Vendor risk assessment is required to ensure that the use of external IT service providers and other vendors does not create unacceptable potential for business disruption or negative impact on business performance.
To accomplish this we need to know company details beyond the website. We need to understand the company’s financial position, if the vendor will do what they promise in terms of reputation. We also need to know how well the vendor is going to protect your data? Vendors that provide IT Services have additional risk assessment requirements. We need to make sure contract language includes the right to audit, data security measures, and data ownership. We need specific security considerations, incident response procedures, and for cloud-based IT service there are additional data security questions that need answers.

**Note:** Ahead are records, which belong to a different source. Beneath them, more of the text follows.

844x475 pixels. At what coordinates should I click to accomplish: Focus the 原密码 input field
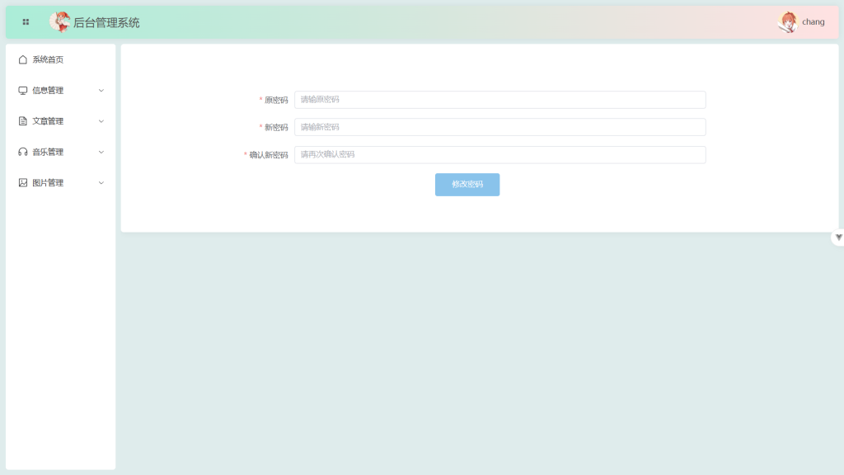(x=499, y=100)
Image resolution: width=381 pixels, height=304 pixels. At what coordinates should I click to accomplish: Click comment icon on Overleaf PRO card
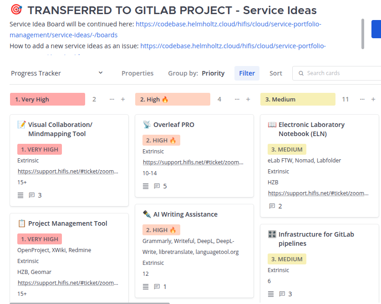click(157, 186)
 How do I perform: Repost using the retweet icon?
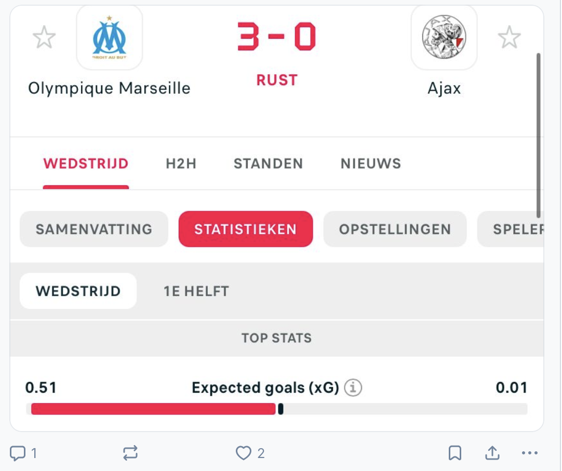click(130, 453)
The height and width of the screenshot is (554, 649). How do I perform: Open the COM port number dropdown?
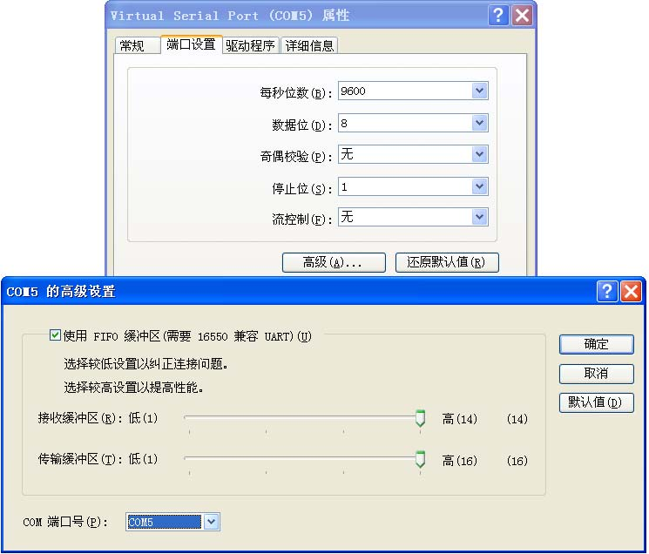point(211,522)
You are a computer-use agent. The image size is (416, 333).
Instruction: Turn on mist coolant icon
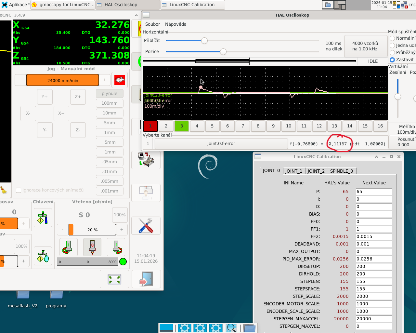tap(43, 256)
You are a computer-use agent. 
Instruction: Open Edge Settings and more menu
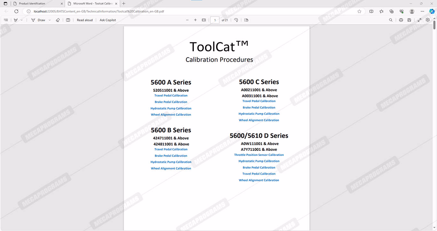tap(422, 11)
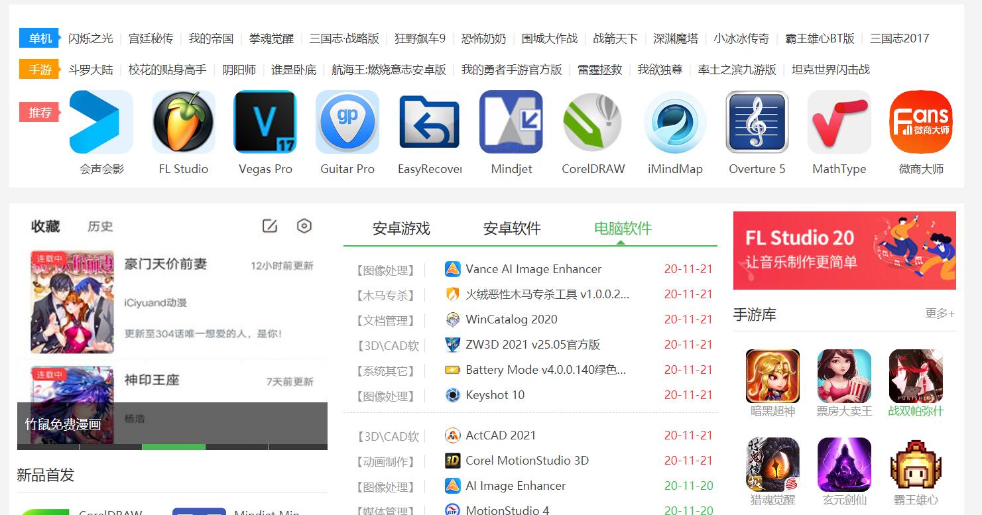Viewport: 982px width, 515px height.
Task: Click the FL Studio 20 banner ad
Action: [844, 251]
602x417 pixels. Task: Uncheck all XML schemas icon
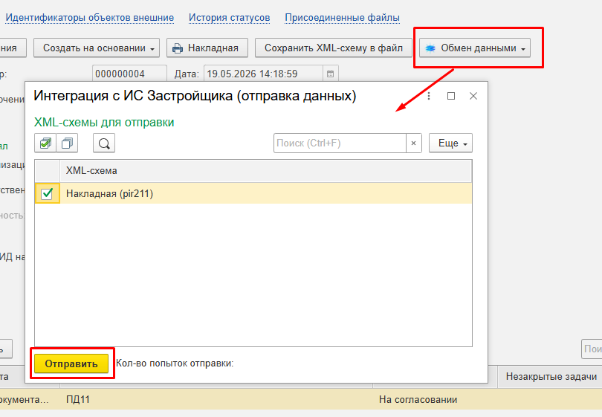(x=67, y=143)
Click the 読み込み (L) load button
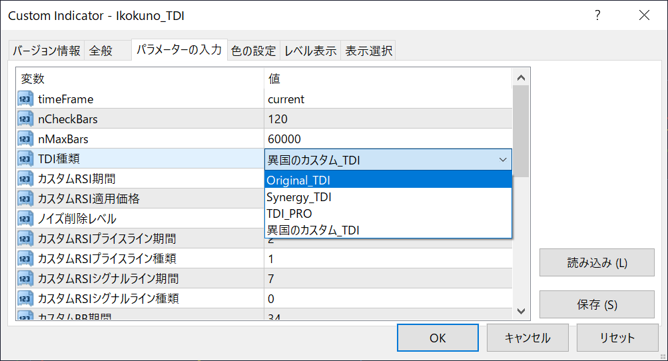Viewport: 668px width, 361px height. (587, 262)
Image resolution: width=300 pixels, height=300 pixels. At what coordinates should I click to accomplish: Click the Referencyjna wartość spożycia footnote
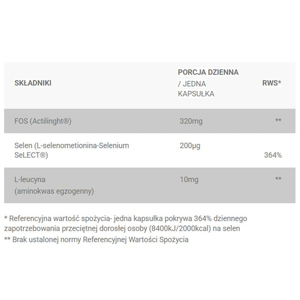70,218
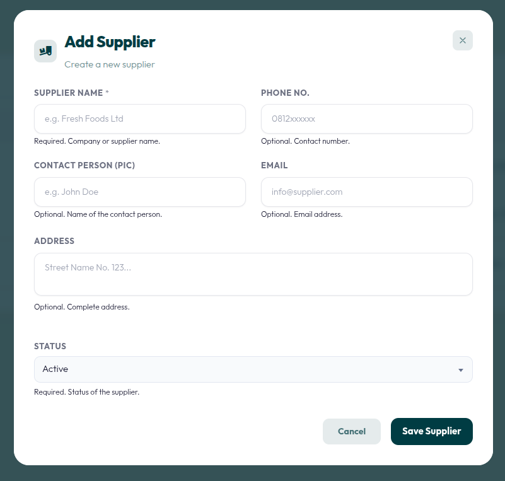Click the STATUS label

tap(50, 346)
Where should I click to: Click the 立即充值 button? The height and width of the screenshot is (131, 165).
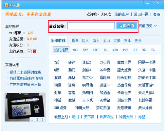coord(127,26)
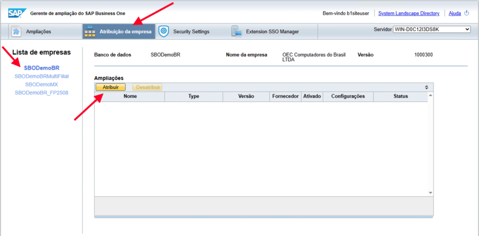Select SBODemoBRMultiFilial company
This screenshot has width=479, height=236.
coord(42,76)
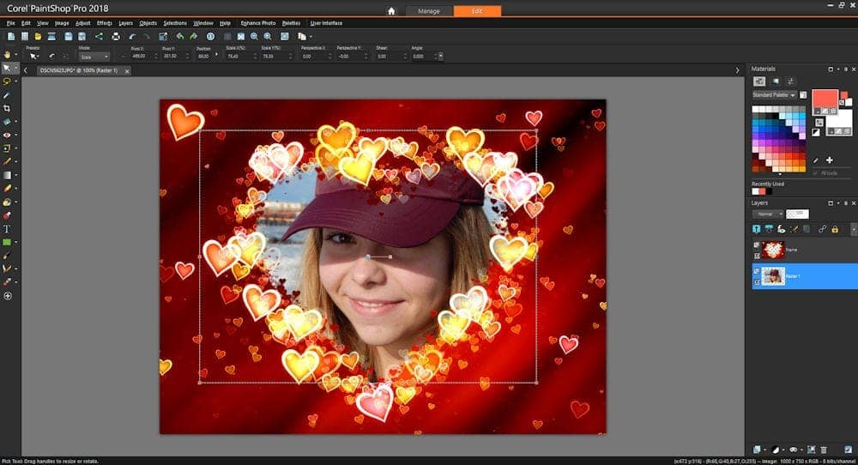This screenshot has height=465, width=858.
Task: Click the Home icon at the top
Action: (x=391, y=11)
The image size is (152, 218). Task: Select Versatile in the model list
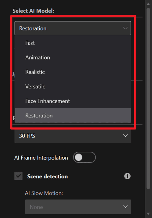tap(73, 87)
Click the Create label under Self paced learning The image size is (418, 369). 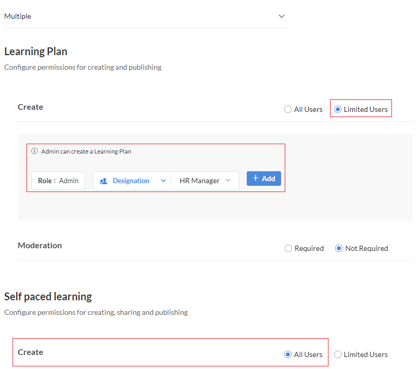coord(30,352)
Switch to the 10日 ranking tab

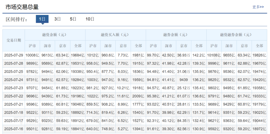click(x=90, y=19)
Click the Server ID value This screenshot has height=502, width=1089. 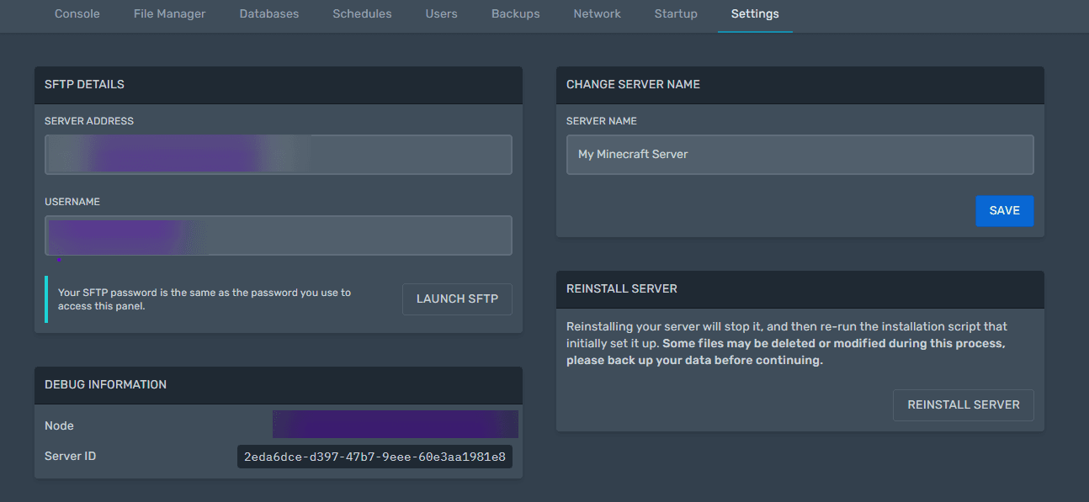[375, 457]
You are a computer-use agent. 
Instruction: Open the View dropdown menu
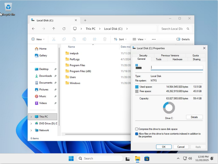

Ultimately, we as the people responsible for assessing vendor risk, must understand the vendor risk posture. Find that out by knowing some basic risk practices that can be implemented to better control vendor risks in your organization:
- Assess the risk landscape. Use tiered risk assessments that establish the likelihood and impact of a risk event from suppliers.
- Deploy comprehensive supplier reviews. Periodically review risk control practices of existing suppliers and a verification process to qualify new suppliers.
- Deploy risk metrics. Create Key Risk Indicators that you can use to alert your company to problems in the supply chain.
- Report on risks internally. Set up a process to monitor risks in your supply chain, collect the information about the risks and report on them.
- Improve continuously. Assess your risk monitoring and governance frequently and close gaps in those systems.
Company boards are expecting more proactive efforts in developing a holistic view of supply-chain risks. The presence of effective (enterprise risk management) ERM programs can help assure those directors that disruptions are being kept to the barest minimum.